* [What to work on] Write out the stretch of lines below that begins at the line with "Screen dimensions: 1366x668" and ends at the line with "Task: Click the 业务权限 column header", including both, exactly as given and nothing more.

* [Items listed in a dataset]
_ _ _ _ _ _ _

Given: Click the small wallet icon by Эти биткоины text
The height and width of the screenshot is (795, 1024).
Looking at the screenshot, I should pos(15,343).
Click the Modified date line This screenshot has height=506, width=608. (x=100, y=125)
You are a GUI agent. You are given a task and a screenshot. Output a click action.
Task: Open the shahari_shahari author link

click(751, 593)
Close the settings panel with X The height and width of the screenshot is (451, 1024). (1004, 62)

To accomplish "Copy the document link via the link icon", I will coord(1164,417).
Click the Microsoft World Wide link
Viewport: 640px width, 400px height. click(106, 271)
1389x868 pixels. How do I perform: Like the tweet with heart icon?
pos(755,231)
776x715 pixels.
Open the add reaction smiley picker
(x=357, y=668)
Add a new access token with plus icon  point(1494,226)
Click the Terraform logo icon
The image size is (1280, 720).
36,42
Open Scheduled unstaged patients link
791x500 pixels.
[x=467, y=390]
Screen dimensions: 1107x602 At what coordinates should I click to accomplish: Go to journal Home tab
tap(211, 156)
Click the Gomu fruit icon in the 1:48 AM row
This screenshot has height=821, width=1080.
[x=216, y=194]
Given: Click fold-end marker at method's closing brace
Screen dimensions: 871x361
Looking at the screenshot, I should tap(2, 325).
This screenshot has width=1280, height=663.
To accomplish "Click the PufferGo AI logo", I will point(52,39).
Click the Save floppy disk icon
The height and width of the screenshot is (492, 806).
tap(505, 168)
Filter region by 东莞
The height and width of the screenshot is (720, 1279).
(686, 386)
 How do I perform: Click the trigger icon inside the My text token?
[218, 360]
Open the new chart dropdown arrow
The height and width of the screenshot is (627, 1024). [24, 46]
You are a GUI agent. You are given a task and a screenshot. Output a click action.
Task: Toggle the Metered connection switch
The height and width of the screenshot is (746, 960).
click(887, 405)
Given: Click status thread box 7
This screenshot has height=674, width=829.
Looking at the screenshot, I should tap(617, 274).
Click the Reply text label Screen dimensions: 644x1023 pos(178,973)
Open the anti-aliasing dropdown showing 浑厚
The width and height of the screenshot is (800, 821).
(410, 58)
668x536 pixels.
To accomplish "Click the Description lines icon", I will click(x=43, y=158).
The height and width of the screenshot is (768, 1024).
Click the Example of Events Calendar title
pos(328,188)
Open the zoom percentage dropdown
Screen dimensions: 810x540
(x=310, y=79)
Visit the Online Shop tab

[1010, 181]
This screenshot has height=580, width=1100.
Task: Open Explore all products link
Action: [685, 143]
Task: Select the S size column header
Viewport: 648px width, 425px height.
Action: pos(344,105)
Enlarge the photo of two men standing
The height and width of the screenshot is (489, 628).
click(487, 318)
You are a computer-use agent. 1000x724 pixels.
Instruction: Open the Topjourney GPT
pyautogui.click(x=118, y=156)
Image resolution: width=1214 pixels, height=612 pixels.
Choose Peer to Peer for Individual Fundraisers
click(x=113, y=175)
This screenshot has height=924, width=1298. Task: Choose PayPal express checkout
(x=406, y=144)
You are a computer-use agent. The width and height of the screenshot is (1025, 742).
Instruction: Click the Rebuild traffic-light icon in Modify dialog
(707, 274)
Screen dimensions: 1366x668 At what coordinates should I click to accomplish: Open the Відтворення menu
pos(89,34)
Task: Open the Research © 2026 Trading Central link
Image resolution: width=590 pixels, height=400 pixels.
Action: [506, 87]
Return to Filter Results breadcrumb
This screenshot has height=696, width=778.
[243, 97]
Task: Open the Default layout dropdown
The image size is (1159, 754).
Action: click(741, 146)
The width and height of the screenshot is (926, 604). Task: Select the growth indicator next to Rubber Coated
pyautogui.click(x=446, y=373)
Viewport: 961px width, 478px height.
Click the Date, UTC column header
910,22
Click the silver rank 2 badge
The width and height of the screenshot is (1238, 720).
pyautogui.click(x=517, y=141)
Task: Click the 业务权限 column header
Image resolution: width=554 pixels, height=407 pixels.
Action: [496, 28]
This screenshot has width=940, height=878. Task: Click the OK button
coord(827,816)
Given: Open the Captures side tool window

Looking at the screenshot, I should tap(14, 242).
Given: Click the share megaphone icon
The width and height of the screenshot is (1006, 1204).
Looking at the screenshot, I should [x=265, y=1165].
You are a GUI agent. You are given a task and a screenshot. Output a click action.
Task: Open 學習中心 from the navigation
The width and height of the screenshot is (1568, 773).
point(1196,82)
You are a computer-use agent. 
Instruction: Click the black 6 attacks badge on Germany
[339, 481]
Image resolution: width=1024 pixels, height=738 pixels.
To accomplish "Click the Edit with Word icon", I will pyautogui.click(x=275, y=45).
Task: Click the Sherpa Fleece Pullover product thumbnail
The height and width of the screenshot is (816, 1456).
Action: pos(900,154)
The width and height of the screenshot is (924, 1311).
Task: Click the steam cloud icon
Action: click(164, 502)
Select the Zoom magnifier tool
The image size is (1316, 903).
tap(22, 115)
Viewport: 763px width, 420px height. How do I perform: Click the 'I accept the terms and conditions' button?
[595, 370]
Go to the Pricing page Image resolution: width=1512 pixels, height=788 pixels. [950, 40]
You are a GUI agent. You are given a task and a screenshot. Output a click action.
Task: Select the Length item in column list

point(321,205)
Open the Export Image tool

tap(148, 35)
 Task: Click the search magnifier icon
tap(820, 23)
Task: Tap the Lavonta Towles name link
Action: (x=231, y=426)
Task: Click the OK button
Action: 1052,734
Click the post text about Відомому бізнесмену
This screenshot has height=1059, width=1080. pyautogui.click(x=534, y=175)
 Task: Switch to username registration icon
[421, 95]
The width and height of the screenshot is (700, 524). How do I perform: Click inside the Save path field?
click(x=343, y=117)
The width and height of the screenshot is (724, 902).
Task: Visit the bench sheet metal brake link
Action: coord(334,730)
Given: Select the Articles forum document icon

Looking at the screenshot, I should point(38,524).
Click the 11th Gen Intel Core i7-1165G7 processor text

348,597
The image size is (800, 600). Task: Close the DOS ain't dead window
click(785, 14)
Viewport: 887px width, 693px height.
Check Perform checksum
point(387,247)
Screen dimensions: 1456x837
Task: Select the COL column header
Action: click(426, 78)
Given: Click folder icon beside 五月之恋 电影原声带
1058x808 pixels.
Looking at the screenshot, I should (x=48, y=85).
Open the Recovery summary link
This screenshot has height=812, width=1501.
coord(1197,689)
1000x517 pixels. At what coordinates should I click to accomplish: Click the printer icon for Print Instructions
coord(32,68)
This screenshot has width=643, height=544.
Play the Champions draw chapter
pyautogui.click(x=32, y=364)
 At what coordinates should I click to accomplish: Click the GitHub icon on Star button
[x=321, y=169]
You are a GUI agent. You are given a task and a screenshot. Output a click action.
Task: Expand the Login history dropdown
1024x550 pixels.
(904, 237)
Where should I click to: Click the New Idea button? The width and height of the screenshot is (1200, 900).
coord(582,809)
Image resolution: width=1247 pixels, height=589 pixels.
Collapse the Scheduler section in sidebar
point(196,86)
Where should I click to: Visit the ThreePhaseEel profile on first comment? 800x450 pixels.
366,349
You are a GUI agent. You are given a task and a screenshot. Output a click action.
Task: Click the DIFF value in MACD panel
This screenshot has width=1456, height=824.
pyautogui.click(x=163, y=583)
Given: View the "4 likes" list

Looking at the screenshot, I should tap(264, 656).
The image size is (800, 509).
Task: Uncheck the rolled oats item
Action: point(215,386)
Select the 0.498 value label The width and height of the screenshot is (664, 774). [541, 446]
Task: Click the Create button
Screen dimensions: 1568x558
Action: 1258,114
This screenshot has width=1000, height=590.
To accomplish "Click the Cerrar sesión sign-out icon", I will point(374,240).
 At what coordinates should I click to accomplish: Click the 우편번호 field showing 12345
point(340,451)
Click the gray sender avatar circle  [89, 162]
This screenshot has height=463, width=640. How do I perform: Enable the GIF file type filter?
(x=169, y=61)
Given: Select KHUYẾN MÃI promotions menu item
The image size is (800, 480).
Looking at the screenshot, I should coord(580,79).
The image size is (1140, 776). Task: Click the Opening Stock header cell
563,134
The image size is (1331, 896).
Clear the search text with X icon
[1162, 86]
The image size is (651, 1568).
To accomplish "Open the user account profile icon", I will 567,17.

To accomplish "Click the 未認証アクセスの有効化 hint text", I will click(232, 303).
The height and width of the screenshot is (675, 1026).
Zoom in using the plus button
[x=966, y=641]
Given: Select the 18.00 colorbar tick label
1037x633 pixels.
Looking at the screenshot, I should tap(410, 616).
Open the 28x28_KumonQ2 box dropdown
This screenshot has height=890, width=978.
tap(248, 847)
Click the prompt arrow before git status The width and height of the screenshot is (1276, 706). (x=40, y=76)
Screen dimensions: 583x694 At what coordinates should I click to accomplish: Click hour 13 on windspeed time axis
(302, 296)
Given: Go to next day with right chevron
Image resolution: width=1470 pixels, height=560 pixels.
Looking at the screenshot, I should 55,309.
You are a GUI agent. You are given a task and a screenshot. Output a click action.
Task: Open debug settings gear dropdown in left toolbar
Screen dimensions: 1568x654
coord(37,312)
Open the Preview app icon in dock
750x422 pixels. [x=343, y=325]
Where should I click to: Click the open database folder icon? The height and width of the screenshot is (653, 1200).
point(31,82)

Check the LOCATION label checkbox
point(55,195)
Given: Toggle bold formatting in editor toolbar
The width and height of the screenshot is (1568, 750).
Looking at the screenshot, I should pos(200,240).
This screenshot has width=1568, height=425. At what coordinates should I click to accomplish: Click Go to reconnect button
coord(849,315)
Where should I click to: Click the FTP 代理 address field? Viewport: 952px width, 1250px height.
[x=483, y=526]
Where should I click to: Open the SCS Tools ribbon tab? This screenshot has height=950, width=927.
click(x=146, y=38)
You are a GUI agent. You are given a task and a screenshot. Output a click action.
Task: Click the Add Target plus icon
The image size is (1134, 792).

_ _ _ _ _ _ _

* [Completed task]
Screen dimensions: 1366x668 At what coordinates should I click to accomplish: Open the Відтворення menu
pos(89,34)
Task: Open the Research © 2026 Trading Central link
Image resolution: width=590 pixels, height=400 pixels.
Action: [506, 87]
Return to Filter Results breadcrumb
This screenshot has height=696, width=778.
[243, 97]
Task: Open the Default layout dropdown
The image size is (1159, 754).
Action: click(741, 146)
The width and height of the screenshot is (926, 604). Task: Select the growth indicator next to Rubber Coated
pyautogui.click(x=446, y=373)
Viewport: 961px width, 478px height.
Click the Date, UTC column header
910,22
Click the silver rank 2 badge
The width and height of the screenshot is (1238, 720).
pyautogui.click(x=517, y=141)
Task: Click the 业务权限 column header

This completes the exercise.